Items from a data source
————————

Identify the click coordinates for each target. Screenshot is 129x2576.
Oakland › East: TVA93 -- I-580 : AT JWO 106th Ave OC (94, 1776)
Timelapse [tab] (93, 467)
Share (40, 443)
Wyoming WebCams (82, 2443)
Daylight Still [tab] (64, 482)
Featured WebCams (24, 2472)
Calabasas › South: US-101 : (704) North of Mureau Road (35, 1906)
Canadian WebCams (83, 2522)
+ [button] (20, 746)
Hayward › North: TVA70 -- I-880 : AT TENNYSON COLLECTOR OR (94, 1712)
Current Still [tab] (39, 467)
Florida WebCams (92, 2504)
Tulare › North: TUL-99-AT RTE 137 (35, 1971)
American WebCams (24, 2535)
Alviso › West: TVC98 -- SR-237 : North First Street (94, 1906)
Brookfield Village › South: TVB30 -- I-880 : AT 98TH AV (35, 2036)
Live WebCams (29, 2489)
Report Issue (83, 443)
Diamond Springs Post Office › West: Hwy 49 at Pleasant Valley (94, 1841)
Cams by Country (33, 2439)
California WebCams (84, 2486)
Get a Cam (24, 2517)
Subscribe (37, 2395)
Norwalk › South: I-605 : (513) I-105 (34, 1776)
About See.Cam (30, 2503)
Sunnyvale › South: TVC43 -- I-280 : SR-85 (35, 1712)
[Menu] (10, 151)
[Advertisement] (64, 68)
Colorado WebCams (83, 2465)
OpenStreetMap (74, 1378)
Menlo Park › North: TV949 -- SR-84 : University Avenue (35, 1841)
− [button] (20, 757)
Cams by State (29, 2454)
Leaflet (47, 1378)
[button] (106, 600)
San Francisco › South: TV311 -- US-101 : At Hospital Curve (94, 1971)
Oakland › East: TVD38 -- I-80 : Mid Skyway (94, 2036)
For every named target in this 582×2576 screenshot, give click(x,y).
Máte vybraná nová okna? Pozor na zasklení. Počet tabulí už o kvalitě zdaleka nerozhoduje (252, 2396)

————————

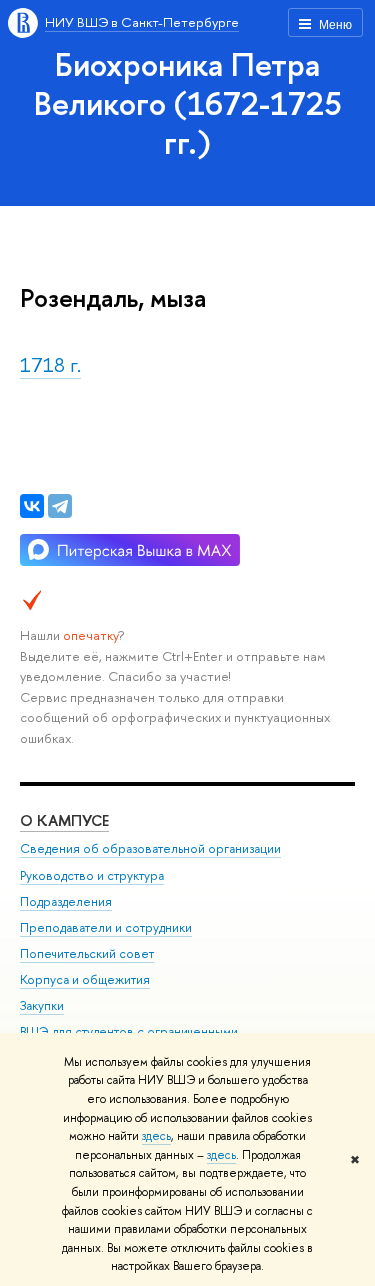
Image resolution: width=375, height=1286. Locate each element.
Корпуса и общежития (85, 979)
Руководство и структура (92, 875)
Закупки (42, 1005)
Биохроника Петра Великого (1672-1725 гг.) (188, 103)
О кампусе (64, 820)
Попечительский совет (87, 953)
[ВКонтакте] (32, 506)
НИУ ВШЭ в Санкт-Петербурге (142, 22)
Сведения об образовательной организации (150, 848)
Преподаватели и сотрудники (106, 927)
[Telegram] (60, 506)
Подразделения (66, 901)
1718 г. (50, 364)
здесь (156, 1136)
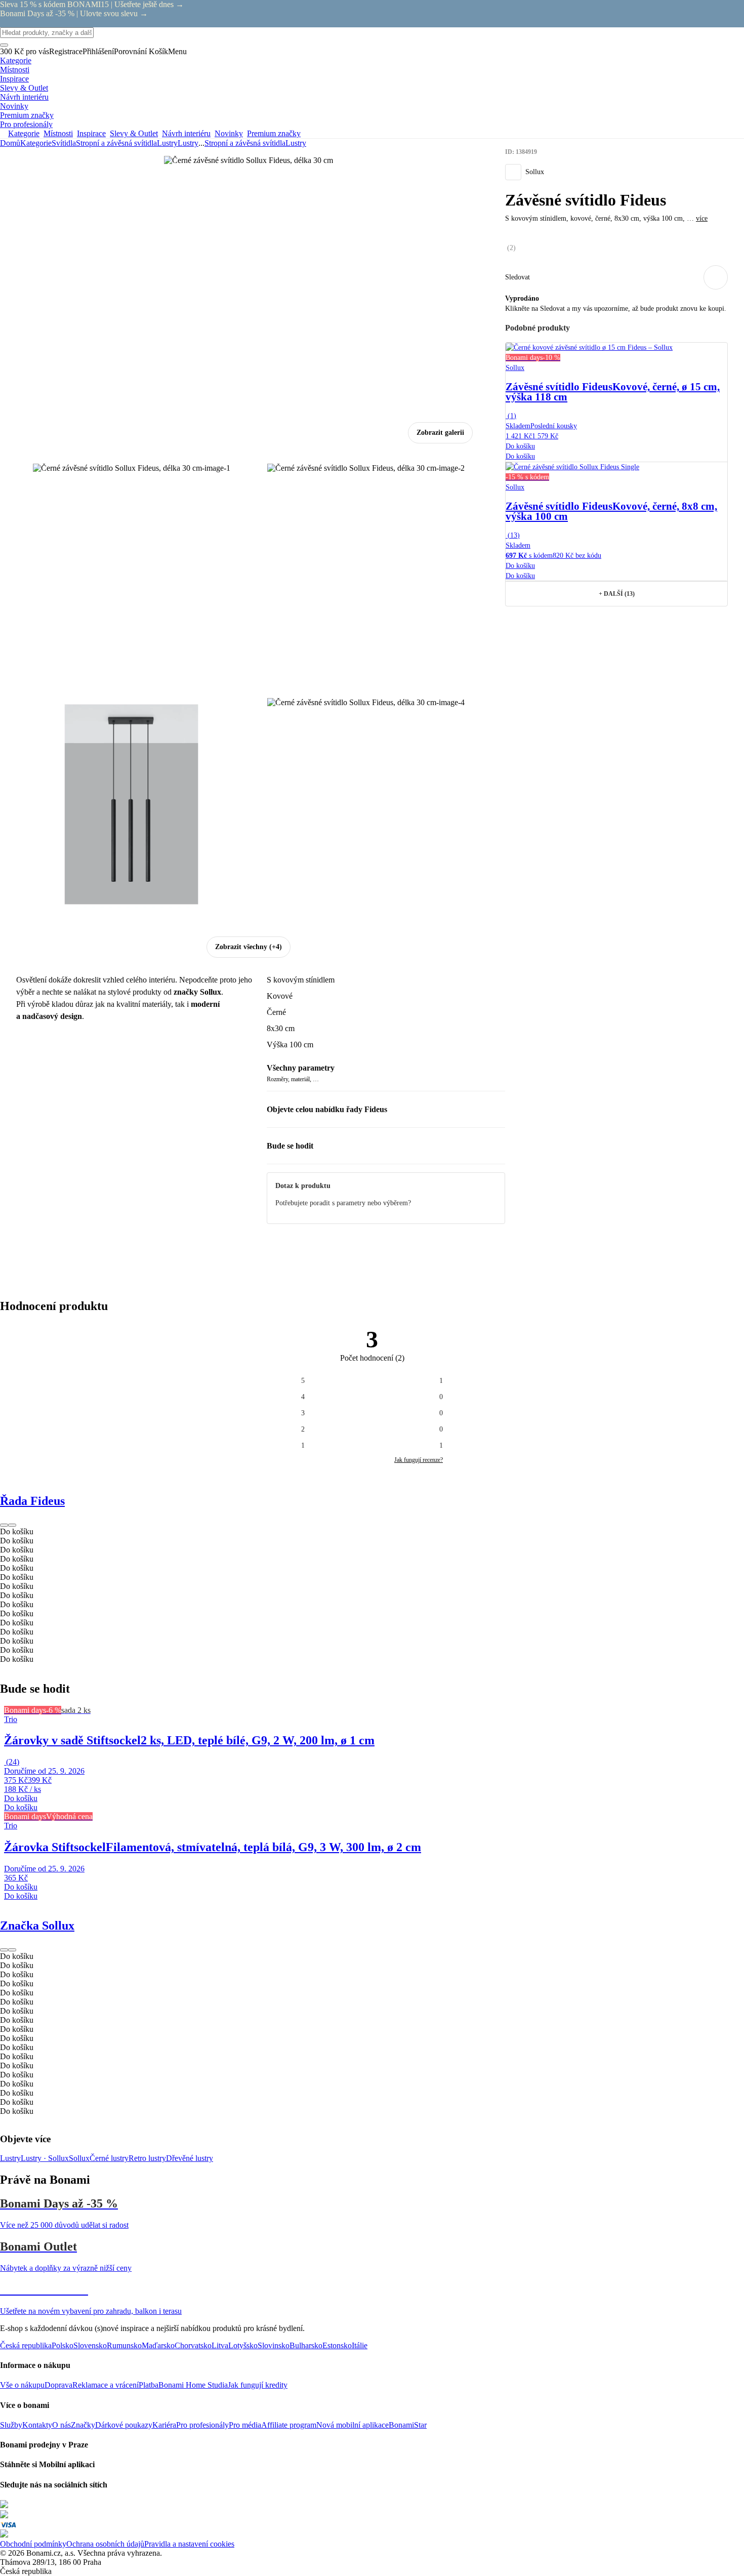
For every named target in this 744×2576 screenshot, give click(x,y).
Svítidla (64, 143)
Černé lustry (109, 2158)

————————

> _ACTION ITEM_: Take the records above and return, word for word, only the lines that fall from the line with "Cams by Country (33, 2439)" to the line with "Máte vybraná nová", both of them included.

> _FINISHED TASK_:
Cams by Country (33, 2439)
California WebCams (84, 2486)
Get a Cam (24, 2517)
Subscribe (37, 2395)
Norwalk › South: I-605 : (513) I-105 (34, 1776)
About See.Cam (30, 2503)
Sunnyvale › South: TVC43 -- I-280 : SR-85 (35, 1712)
[Menu] (10, 151)
[Advertisement] (64, 68)
Colorado WebCams (83, 2465)
OpenStreetMap (74, 1378)
Menlo Park › North: TV949 -- SR-84 : University Avenue (35, 1841)
− [button] (20, 757)
Cams by State (29, 2454)
Leaflet (47, 1378)
[button] (106, 600)
San Francisco › South: TV311 -- US-101 : At Hospital Curve (94, 1971)
Oakland › East: TVD38 -- I-80 : Mid Skyway (94, 2036)
For every named target in this 582×2576 screenshot, give click(x,y).
Máte vybraná nová okna? Pozor na zasklení. Počet tabulí už o kvalitě zdaleka nerozhoduje (252, 2396)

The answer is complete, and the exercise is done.